Your instructions: A bare number is the only acceptable answer: how many lines of these entries include "computer"?

Data section:
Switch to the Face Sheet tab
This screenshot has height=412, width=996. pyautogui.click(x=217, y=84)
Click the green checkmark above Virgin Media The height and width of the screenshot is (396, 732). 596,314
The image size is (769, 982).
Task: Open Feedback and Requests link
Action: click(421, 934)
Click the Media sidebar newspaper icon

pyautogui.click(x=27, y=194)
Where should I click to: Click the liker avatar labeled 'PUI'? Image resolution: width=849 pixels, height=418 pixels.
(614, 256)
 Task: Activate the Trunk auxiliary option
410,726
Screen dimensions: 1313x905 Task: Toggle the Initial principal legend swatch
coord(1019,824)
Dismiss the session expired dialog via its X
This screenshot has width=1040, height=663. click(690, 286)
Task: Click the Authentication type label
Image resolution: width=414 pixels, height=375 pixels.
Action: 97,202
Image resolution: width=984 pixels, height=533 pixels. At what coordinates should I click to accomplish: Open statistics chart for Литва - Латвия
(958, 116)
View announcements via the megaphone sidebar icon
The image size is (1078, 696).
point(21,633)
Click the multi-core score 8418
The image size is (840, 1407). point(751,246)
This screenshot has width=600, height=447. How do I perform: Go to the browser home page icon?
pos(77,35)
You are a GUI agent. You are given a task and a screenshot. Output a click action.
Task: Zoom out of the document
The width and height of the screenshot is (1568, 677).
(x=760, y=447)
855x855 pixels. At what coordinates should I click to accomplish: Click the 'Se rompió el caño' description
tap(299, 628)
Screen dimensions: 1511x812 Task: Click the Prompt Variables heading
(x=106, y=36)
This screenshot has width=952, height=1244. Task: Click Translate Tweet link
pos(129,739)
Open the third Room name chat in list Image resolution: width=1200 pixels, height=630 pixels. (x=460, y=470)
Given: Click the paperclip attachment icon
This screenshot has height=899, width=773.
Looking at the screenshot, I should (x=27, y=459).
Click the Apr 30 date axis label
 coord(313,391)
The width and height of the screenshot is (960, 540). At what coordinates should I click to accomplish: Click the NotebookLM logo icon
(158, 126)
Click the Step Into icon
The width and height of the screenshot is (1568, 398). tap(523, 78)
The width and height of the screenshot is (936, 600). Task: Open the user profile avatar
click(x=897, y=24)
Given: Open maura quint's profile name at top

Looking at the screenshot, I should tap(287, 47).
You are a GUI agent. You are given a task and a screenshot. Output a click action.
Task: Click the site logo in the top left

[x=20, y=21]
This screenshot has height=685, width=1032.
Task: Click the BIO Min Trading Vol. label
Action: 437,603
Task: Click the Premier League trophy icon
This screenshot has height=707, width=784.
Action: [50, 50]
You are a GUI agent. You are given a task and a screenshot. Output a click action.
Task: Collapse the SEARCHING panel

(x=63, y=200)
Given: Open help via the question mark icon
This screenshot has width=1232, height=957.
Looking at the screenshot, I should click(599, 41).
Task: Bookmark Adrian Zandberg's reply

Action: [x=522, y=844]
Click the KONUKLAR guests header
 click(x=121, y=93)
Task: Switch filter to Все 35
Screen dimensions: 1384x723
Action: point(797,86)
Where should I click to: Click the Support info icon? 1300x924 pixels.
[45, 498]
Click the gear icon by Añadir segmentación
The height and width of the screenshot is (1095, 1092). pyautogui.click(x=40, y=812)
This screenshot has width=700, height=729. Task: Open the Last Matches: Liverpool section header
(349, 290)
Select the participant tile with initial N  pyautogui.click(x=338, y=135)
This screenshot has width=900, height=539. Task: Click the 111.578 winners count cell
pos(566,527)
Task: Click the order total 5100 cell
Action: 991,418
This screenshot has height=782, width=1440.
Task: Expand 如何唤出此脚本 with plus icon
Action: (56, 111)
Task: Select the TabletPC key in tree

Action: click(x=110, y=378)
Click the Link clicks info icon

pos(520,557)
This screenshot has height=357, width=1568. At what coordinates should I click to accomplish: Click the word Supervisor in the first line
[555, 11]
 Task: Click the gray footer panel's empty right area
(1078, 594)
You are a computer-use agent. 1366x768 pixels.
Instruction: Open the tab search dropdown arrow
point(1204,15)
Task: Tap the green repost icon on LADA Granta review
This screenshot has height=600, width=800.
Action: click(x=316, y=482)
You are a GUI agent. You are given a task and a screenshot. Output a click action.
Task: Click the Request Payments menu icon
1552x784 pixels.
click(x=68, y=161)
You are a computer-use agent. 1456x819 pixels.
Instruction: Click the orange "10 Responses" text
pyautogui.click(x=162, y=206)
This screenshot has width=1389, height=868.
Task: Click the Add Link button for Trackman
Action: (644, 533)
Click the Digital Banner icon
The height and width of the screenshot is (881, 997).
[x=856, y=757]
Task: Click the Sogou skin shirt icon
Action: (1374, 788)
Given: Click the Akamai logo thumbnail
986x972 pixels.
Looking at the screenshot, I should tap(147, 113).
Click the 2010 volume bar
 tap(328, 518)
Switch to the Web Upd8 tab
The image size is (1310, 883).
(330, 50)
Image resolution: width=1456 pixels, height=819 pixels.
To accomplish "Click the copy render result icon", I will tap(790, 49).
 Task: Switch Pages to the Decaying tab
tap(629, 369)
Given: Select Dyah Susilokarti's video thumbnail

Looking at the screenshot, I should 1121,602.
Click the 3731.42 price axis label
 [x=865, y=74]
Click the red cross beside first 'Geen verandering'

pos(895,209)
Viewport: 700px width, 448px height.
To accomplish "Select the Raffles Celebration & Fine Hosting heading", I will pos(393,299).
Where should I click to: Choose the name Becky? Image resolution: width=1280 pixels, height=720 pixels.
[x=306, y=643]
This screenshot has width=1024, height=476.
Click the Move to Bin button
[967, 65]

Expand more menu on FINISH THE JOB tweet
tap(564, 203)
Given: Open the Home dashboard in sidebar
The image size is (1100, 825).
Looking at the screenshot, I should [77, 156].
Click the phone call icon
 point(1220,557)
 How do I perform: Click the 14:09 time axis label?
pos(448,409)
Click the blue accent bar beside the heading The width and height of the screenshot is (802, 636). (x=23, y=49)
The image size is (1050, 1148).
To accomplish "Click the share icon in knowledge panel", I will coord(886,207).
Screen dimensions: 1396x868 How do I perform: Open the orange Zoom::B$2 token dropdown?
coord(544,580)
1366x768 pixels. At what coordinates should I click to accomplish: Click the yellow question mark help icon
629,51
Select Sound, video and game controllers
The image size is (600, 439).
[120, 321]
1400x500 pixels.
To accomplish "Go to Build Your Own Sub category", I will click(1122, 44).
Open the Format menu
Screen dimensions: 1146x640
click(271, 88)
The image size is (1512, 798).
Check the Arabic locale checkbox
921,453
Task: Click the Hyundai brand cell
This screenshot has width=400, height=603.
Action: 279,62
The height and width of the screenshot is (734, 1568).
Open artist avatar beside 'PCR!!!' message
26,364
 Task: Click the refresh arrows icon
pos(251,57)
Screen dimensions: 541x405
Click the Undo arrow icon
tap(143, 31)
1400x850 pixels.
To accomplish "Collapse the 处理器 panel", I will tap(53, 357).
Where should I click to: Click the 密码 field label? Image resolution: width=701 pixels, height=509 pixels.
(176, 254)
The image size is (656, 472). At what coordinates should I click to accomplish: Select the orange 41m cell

Result of this exercise: 2